(EXERCISE INPUT)

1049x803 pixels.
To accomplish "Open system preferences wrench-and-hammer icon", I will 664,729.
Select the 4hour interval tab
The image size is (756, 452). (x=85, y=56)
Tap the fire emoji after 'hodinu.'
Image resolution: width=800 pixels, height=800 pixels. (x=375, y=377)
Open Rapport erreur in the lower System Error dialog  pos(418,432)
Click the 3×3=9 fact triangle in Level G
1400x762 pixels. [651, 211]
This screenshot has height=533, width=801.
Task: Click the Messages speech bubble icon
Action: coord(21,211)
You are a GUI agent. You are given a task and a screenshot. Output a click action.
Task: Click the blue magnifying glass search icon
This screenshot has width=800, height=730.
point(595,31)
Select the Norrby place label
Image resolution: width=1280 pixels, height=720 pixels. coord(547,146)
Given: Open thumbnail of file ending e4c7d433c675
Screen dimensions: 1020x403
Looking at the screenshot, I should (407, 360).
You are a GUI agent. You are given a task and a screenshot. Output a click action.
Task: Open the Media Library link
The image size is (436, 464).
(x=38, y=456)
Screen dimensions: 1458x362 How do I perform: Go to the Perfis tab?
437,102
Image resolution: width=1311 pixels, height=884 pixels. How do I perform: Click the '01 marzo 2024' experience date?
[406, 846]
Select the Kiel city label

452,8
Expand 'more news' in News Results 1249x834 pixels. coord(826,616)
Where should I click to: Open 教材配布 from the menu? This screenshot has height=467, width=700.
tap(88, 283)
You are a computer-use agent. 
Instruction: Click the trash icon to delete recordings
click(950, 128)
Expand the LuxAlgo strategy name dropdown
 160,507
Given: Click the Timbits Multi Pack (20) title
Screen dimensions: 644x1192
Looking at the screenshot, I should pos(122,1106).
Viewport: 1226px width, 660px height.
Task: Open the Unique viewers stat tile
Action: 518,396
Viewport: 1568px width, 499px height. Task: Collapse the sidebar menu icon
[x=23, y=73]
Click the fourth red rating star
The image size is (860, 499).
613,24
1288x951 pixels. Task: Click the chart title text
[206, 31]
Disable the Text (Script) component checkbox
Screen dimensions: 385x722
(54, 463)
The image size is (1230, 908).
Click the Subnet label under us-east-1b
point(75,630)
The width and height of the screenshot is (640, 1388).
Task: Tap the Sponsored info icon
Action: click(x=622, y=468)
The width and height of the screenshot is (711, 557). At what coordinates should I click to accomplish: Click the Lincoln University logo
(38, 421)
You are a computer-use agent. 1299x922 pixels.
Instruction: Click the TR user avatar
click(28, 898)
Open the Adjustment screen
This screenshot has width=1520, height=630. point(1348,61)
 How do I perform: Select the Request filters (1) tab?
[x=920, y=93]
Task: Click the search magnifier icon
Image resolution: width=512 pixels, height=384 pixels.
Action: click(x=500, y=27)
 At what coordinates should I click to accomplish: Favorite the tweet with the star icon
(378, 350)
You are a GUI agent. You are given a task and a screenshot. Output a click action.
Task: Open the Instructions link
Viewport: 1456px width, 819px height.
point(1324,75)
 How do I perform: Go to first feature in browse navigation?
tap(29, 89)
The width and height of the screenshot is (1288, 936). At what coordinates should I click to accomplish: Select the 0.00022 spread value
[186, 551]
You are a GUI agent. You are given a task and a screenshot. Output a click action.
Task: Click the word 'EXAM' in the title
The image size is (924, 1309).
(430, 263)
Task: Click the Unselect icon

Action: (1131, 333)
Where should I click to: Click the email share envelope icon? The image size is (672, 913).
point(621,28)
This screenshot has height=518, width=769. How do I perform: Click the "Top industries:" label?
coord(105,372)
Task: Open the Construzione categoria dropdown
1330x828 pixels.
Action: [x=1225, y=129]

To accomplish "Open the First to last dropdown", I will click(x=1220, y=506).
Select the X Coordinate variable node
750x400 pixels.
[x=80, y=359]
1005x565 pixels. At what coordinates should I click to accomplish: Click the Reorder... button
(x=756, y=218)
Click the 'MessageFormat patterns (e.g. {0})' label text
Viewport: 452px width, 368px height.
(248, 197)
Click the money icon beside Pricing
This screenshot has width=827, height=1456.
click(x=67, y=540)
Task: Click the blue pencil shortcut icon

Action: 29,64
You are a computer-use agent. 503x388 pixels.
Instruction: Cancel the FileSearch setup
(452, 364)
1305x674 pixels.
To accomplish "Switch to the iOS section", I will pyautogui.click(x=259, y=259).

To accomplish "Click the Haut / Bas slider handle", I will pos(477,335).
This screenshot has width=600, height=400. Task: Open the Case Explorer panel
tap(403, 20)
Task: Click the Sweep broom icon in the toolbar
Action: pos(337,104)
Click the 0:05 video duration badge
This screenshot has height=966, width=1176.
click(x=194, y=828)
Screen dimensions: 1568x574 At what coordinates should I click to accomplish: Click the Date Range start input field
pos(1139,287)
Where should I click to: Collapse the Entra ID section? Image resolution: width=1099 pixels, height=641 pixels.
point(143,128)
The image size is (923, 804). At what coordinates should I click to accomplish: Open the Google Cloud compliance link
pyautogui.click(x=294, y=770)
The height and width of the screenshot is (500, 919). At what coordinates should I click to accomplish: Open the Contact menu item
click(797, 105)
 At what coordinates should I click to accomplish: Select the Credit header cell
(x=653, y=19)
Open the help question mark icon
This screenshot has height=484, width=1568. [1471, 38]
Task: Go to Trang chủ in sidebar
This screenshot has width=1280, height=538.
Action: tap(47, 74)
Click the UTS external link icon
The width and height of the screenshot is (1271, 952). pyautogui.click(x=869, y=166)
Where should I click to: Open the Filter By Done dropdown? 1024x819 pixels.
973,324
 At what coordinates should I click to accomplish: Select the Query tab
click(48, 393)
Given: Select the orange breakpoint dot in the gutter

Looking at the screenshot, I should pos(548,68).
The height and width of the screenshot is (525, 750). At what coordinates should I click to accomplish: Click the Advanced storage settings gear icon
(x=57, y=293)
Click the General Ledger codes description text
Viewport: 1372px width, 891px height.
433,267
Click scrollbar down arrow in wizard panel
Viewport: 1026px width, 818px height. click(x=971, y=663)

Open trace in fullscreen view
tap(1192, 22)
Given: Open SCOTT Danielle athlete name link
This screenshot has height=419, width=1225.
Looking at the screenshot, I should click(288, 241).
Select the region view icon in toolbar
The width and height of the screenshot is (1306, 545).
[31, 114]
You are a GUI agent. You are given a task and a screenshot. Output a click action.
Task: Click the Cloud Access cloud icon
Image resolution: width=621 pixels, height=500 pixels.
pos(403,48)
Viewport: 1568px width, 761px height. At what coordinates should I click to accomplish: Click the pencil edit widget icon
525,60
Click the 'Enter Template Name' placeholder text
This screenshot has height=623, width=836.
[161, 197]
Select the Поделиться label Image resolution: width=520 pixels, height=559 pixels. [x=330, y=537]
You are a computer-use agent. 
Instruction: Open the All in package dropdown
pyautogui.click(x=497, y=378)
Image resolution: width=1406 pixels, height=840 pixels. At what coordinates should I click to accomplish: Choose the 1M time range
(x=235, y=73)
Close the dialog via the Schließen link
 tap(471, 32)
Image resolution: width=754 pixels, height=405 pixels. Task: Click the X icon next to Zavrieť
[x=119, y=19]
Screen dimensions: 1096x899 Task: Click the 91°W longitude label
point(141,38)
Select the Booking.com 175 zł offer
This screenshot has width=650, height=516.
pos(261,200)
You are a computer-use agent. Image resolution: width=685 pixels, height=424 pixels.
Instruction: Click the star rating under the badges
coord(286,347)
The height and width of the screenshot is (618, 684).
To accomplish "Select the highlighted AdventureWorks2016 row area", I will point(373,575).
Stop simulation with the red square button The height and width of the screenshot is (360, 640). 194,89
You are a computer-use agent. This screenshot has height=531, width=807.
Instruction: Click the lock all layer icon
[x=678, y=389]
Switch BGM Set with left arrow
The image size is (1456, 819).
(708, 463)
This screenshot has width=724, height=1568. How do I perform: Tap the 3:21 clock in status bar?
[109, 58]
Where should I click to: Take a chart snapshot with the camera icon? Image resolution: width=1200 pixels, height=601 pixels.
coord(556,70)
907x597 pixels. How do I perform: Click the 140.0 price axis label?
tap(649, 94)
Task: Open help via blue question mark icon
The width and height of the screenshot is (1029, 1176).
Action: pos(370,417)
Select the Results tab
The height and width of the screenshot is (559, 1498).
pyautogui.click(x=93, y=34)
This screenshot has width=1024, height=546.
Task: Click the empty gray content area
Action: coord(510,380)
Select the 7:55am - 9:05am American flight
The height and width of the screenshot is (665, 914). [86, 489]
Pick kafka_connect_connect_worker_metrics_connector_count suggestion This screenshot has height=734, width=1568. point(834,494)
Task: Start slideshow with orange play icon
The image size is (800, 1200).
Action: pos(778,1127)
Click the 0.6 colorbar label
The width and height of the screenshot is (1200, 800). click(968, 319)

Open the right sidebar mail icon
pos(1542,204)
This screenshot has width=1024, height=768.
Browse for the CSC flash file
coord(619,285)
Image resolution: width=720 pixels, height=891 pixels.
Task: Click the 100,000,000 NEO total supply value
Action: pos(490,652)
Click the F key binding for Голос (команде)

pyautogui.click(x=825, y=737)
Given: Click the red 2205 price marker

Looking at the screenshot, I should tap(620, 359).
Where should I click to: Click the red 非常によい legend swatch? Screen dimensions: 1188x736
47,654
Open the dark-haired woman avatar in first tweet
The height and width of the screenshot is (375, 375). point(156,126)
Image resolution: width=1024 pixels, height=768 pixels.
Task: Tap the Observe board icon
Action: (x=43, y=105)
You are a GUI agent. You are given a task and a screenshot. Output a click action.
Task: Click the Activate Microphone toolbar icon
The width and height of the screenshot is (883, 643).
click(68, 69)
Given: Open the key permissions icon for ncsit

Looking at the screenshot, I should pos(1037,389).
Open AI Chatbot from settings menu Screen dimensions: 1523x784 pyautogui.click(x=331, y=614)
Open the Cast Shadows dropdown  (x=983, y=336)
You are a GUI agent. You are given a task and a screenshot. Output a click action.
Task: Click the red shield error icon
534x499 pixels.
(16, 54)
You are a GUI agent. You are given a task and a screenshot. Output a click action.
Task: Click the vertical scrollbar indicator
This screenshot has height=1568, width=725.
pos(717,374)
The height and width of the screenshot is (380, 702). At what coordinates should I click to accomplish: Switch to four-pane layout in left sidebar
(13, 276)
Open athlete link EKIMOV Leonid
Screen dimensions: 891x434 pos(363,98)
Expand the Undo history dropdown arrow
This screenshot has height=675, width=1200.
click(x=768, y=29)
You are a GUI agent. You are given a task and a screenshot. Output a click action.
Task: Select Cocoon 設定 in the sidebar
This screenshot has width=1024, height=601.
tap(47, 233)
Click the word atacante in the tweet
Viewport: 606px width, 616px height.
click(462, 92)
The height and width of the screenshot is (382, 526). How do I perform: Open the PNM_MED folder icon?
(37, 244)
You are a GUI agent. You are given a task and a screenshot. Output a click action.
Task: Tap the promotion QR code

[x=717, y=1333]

(End EXERCISE INPUT)

### [WHAT THE EXERCISE ASKS]
Identify the lines of the entries containing the string "word". Copy each such line.

### [REPLY TO THE EXERCISE]
Task: Click the word 'EXAM' in the title
Click the word atacante in the tweet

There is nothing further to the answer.